_Work to complete:_ Your task is to repeat exactly the lines below between the line holding "The image size is (669, 376)." and the line holding "Screen dimensions: 2072x1302", inclusive, and only those.

Top of Data to examine

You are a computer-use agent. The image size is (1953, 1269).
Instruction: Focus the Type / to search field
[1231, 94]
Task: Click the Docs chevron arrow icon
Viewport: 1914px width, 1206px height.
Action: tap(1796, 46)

Bottom of Data to examine
Top of Data to examine

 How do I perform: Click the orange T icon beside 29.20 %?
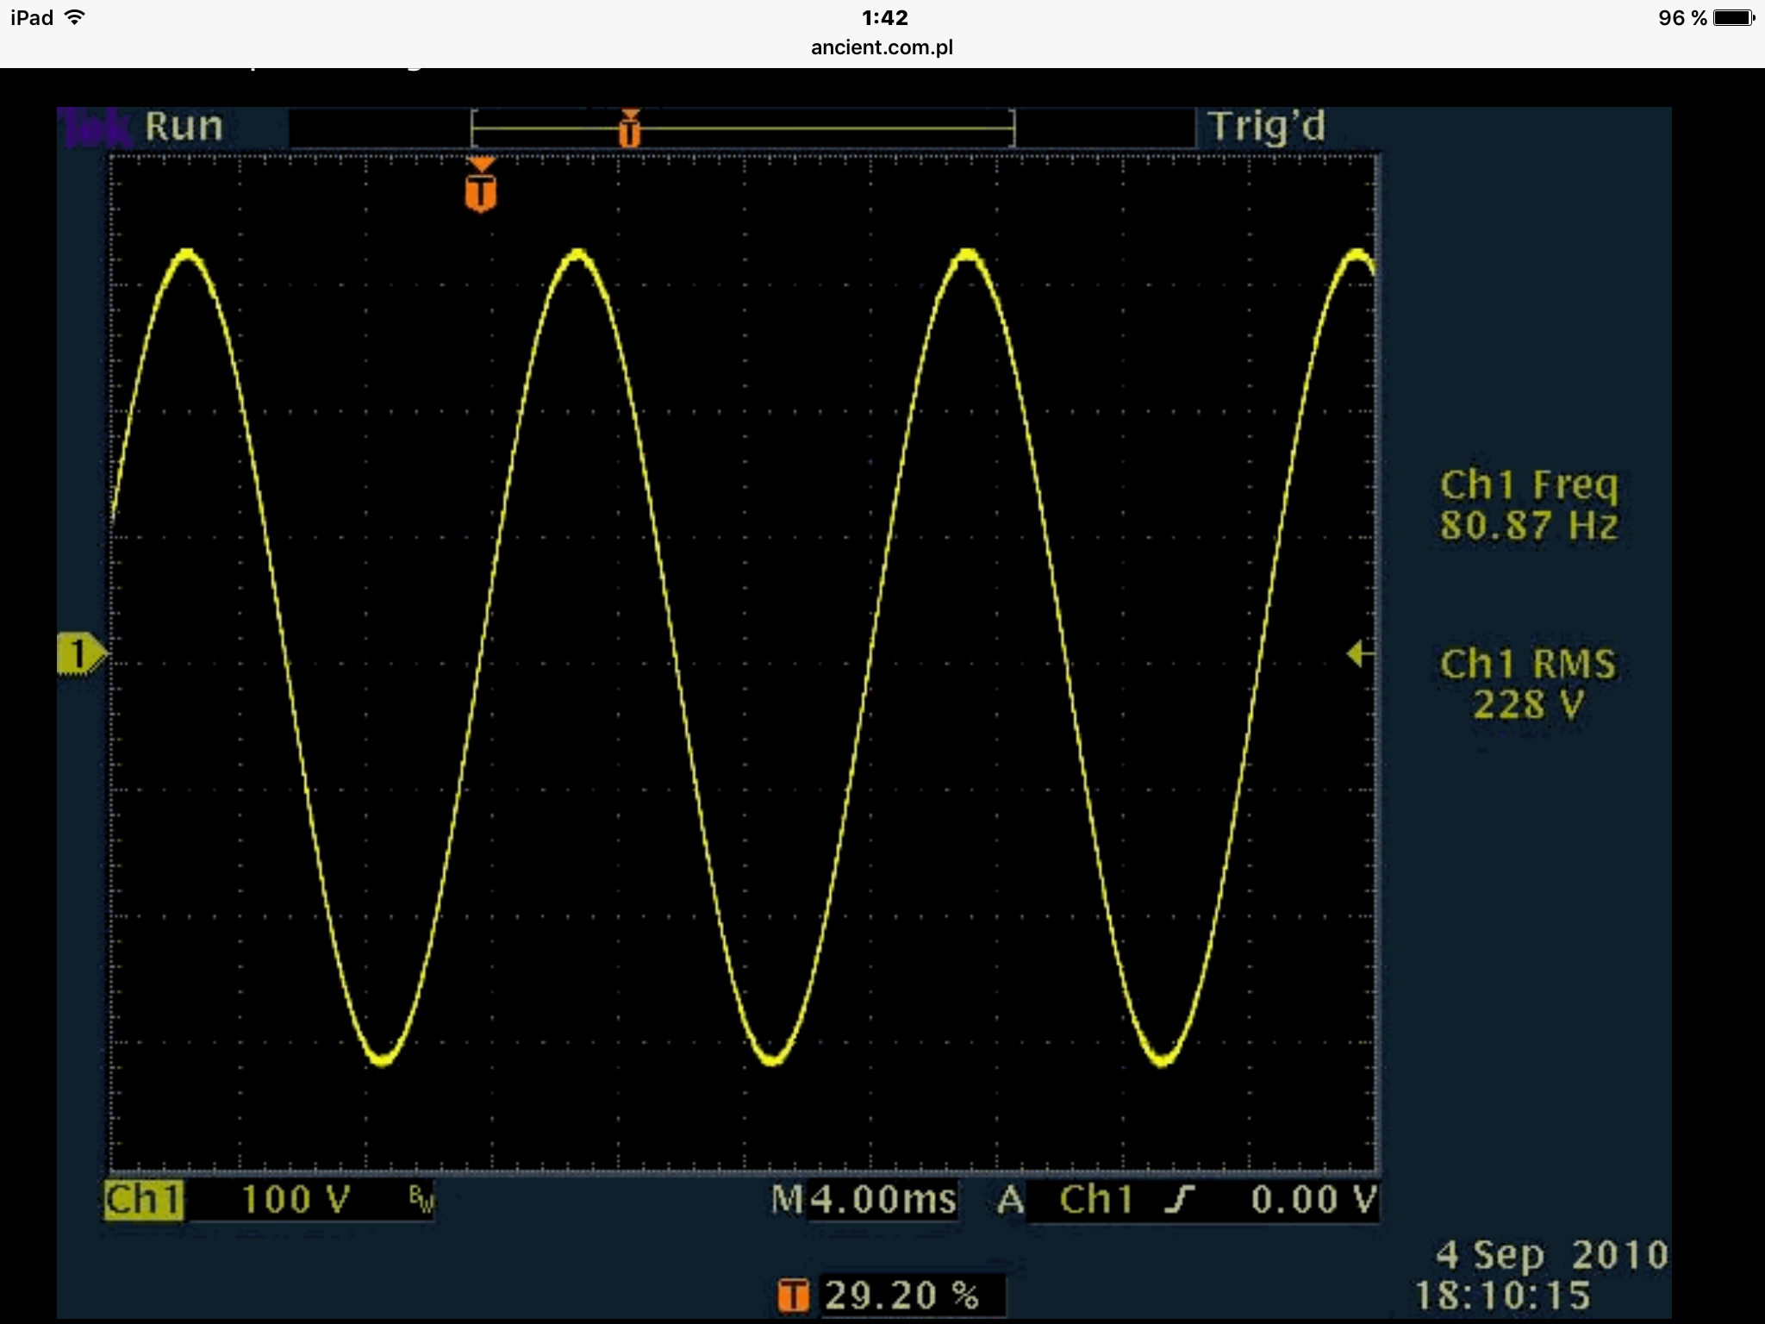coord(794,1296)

Bottom of Data to examine
Top of Data to examine

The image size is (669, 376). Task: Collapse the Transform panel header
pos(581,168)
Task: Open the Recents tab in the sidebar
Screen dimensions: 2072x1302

Bottom of Data to examine

_Result:_
The image size is (669, 376). Task: Collapse the Transform panel header
pos(581,168)
Task: Open the Recents tab in the sidebar
Screen dimensions: 2072x1302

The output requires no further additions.